## Given problem
In the data below, reproduce word for word the part that opens with the line containing "RSS feed (152, 2407)" and closes with the line containing "Home / (36, 76)", keeping both of those lines.

A run of data
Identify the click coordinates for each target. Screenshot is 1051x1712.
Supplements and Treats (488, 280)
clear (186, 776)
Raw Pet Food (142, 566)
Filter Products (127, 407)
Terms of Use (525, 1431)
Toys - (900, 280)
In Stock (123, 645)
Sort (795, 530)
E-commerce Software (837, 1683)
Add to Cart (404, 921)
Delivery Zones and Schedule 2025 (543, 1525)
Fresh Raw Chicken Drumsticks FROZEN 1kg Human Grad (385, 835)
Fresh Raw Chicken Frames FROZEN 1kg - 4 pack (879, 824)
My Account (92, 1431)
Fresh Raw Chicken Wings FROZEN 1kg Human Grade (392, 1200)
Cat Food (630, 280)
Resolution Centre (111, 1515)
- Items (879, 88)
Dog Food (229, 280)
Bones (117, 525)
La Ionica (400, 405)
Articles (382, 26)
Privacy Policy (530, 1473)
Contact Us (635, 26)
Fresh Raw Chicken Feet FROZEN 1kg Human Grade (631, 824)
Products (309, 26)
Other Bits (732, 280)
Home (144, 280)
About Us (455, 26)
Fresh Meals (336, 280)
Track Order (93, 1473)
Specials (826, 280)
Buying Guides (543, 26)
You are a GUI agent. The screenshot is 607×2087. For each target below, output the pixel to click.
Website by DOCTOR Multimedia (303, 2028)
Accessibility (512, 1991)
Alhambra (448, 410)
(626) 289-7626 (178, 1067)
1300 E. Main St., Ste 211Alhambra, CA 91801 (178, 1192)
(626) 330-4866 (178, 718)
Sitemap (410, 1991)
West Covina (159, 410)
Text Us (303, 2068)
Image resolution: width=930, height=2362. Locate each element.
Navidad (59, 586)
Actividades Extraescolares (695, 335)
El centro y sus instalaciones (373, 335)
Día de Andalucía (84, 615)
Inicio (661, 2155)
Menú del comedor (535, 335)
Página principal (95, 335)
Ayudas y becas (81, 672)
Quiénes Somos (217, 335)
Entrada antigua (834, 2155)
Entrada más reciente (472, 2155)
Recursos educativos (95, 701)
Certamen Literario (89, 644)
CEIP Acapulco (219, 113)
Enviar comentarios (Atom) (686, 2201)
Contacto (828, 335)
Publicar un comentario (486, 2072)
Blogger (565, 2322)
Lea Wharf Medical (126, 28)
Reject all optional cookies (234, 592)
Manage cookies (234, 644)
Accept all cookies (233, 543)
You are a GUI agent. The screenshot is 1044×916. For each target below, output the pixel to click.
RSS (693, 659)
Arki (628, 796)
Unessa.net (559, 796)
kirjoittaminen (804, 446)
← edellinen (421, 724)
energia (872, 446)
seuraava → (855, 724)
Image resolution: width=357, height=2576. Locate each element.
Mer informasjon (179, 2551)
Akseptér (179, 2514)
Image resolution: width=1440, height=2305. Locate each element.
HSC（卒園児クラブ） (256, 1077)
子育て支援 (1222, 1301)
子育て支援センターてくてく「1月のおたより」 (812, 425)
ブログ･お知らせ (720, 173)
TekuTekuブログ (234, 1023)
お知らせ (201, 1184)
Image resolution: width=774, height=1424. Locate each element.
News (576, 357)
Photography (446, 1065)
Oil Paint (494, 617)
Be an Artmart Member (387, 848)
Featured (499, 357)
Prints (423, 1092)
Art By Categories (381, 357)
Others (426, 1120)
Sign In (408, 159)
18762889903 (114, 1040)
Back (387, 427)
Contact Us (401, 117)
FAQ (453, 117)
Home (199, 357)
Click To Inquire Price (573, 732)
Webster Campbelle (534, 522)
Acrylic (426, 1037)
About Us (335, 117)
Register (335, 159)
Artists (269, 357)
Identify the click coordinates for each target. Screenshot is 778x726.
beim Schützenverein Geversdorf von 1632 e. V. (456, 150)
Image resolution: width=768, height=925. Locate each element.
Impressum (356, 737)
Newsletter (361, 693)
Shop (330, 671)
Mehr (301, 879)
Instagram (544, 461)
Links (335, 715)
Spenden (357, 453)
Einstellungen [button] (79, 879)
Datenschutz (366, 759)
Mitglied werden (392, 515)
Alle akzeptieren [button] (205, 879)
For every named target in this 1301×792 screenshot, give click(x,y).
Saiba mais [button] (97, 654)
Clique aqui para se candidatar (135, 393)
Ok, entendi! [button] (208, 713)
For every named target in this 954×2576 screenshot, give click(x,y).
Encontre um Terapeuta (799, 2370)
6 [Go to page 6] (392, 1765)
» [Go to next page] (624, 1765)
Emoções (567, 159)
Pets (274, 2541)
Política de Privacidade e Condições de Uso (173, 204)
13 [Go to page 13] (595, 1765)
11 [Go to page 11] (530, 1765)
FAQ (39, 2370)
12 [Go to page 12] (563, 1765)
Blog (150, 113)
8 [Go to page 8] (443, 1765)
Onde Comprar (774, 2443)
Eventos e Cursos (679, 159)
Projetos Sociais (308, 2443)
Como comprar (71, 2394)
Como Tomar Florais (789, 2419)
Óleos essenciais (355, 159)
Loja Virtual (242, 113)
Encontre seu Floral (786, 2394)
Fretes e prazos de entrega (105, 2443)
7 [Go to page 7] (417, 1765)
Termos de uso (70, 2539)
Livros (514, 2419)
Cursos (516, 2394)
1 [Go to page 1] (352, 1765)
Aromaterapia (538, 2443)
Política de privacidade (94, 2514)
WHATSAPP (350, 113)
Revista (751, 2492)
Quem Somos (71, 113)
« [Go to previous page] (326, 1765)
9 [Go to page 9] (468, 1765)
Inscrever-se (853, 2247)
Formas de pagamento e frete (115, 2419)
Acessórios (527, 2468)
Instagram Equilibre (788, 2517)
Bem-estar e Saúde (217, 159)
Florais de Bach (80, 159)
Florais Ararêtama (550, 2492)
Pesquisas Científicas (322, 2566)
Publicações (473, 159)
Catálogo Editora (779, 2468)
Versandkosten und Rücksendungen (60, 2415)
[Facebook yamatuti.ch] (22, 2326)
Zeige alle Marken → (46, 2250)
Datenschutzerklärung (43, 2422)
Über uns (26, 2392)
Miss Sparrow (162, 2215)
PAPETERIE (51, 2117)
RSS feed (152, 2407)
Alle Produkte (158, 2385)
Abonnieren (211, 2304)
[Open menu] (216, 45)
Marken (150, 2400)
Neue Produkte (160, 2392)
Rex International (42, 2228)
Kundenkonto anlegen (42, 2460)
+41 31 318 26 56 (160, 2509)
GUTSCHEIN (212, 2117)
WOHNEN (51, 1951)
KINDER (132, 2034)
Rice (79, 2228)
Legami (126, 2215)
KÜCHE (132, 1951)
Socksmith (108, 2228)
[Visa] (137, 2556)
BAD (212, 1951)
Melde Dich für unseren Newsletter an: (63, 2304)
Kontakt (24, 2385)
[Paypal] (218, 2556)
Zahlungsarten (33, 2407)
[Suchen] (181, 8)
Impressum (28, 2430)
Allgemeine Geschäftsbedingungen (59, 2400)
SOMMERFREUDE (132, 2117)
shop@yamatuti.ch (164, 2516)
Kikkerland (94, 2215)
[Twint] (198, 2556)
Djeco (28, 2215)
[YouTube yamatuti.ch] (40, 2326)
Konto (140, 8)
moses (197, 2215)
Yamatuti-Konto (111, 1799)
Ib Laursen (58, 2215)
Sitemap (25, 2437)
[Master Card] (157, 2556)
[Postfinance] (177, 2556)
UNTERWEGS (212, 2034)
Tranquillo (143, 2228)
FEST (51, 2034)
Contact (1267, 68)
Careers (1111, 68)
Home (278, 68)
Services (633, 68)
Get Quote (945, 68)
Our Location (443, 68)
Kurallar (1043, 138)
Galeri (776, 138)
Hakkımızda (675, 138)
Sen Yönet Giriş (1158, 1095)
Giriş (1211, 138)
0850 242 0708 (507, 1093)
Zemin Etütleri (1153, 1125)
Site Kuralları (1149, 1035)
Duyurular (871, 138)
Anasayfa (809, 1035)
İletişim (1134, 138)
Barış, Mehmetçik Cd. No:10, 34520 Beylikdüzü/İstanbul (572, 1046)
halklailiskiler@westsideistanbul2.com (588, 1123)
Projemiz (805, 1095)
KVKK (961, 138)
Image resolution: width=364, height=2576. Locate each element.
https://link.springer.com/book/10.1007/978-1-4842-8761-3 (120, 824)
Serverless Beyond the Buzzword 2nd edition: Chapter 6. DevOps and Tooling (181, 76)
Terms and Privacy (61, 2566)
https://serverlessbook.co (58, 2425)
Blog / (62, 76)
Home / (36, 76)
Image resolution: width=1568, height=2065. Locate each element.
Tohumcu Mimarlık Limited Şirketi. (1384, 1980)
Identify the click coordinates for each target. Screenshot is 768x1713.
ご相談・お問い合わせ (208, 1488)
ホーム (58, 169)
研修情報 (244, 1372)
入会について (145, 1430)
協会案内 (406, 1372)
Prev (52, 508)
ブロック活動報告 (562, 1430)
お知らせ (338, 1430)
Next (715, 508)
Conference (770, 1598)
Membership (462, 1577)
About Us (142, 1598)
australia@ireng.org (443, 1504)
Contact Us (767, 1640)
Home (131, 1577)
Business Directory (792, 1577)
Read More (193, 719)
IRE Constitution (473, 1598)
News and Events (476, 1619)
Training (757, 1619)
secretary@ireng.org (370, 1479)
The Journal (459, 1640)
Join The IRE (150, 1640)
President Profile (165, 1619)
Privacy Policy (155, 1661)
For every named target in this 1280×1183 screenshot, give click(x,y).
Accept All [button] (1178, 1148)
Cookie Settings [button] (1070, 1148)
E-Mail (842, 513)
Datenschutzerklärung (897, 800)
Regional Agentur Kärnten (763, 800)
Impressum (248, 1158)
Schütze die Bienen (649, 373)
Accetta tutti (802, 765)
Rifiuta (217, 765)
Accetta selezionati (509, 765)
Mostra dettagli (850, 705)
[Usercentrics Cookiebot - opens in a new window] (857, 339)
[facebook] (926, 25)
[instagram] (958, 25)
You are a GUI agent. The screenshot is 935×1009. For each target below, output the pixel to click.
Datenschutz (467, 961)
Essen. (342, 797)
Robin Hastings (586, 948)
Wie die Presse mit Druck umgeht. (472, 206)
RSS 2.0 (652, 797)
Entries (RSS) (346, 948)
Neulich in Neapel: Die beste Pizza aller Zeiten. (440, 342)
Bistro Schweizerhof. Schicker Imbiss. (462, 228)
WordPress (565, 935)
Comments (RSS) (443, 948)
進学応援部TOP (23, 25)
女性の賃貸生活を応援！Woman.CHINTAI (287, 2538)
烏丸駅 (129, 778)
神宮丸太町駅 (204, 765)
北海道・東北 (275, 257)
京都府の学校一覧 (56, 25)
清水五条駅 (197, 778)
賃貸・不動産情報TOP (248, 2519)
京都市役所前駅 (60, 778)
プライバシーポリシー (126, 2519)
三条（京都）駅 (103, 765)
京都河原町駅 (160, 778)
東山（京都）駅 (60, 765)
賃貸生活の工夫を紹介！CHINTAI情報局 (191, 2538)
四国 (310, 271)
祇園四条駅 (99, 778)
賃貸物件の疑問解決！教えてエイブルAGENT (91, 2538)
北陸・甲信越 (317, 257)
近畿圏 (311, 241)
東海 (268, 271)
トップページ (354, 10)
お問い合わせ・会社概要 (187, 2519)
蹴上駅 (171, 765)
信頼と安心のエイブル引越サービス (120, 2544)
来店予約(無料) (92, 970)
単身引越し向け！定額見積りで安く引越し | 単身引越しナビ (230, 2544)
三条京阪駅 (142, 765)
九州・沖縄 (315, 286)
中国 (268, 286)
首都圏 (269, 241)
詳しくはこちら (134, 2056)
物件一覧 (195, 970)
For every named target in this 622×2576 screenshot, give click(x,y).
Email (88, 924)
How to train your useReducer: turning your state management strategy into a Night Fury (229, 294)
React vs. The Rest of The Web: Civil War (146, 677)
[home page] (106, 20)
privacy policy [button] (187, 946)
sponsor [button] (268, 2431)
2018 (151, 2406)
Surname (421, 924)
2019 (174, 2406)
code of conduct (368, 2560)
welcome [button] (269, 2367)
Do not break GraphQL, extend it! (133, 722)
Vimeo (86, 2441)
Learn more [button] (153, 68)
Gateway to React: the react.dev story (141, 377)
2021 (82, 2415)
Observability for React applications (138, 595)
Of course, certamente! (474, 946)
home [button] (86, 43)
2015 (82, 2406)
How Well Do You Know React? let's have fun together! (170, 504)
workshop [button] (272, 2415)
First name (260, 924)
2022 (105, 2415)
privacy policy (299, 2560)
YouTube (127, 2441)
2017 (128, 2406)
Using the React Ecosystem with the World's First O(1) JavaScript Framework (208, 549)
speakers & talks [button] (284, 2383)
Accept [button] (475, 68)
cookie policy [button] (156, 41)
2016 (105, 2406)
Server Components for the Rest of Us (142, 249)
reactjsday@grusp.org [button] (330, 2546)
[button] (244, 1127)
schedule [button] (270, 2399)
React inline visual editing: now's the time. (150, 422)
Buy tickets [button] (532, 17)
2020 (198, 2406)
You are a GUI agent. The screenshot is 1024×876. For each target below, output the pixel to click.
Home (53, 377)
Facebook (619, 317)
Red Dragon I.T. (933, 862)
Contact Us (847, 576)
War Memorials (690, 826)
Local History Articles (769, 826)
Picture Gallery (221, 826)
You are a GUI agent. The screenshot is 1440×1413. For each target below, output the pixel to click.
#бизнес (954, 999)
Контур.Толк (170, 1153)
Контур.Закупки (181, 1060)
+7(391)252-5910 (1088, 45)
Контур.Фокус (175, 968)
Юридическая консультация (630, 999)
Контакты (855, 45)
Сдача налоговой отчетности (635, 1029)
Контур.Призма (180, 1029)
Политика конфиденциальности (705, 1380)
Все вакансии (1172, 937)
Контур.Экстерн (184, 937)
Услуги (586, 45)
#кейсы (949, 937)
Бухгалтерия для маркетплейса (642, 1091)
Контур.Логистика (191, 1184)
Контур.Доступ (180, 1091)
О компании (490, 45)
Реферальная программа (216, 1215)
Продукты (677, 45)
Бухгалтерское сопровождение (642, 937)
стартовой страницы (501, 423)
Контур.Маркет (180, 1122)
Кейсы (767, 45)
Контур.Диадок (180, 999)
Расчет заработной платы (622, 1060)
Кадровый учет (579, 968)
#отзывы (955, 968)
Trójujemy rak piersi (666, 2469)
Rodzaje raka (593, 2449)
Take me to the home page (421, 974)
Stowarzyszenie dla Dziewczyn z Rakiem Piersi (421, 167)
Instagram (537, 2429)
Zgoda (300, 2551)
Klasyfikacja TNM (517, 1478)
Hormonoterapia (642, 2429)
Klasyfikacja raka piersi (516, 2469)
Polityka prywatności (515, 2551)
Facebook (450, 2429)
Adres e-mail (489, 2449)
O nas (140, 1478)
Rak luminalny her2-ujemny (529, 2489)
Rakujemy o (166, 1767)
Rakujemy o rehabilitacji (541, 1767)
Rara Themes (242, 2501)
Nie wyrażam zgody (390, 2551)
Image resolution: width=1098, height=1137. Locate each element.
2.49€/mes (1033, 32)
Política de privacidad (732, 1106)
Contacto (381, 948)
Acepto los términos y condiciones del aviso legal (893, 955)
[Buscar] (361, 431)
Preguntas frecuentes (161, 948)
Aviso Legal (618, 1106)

## Solution for this task
RSS feed (152, 2407)
Alle Produkte (158, 2385)
Abonnieren (211, 2304)
[Open menu] (216, 45)
Marken (150, 2400)
Neue Produkte (160, 2392)
Rex International (42, 2228)
Kundenkonto anlegen (42, 2460)
+41 31 318 26 56 (160, 2509)
GUTSCHEIN (212, 2117)
WOHNEN (51, 1951)
KINDER (132, 2034)
Rice (79, 2228)
Legami (126, 2215)
KÜCHE (132, 1951)
Socksmith (108, 2228)
[Visa] (137, 2556)
BAD (212, 1951)
Melde Dich für unseren Newsletter an: (63, 2304)
Kontakt (24, 2385)
[Paypal] (218, 2556)
Zahlungsarten (33, 2407)
[Suchen] (181, 8)
Impressum (28, 2430)
Allgemeine Geschäftsbedingungen (59, 2400)
SOMMERFREUDE (132, 2117)
shop@yamatuti.ch (164, 2516)
Kikkerland (94, 2215)
[Twint] (198, 2556)
Djeco (28, 2215)
[YouTube yamatuti.ch] (40, 2326)
Konto (140, 8)
moses (197, 2215)
Yamatuti-Konto (111, 1799)
Ib Laursen (58, 2215)
Sitemap (25, 2437)
[Master Card] (157, 2556)
[Postfinance] (177, 2556)
UNTERWEGS (212, 2034)
Tranquillo (143, 2228)
FEST (51, 2034)
Contact (1267, 68)
Careers (1111, 68)
Home (278, 68)
Services (633, 68)
Get Quote (945, 68)
Our Location (443, 68)
Kurallar (1043, 138)
Galeri (776, 138)
Hakkımızda (675, 138)
Sen Yönet Giriş (1158, 1095)
Giriş (1211, 138)
0850 242 0708 (507, 1093)
Zemin Etütleri (1153, 1125)
Site Kuralları (1149, 1035)
Duyurular (871, 138)
Anasayfa (809, 1035)
İletişim (1134, 138)
Barış, Mehmetçik Cd. No:10, 34520 Beylikdüzü/İstanbul (572, 1046)
halklailiskiler@westsideistanbul2.com (588, 1123)
Projemiz (805, 1095)
KVKK (961, 138)
Image resolution: width=364, height=2576. Locate each element.
https://link.springer.com/book/10.1007/978-1-4842-8761-3 (120, 824)
Serverless Beyond the Buzzword 2nd edition: Chapter 6. DevOps and Tooling (181, 76)
Terms and Privacy (61, 2566)
https://serverlessbook.co (58, 2425)
Blog / (62, 76)
Home / (36, 76)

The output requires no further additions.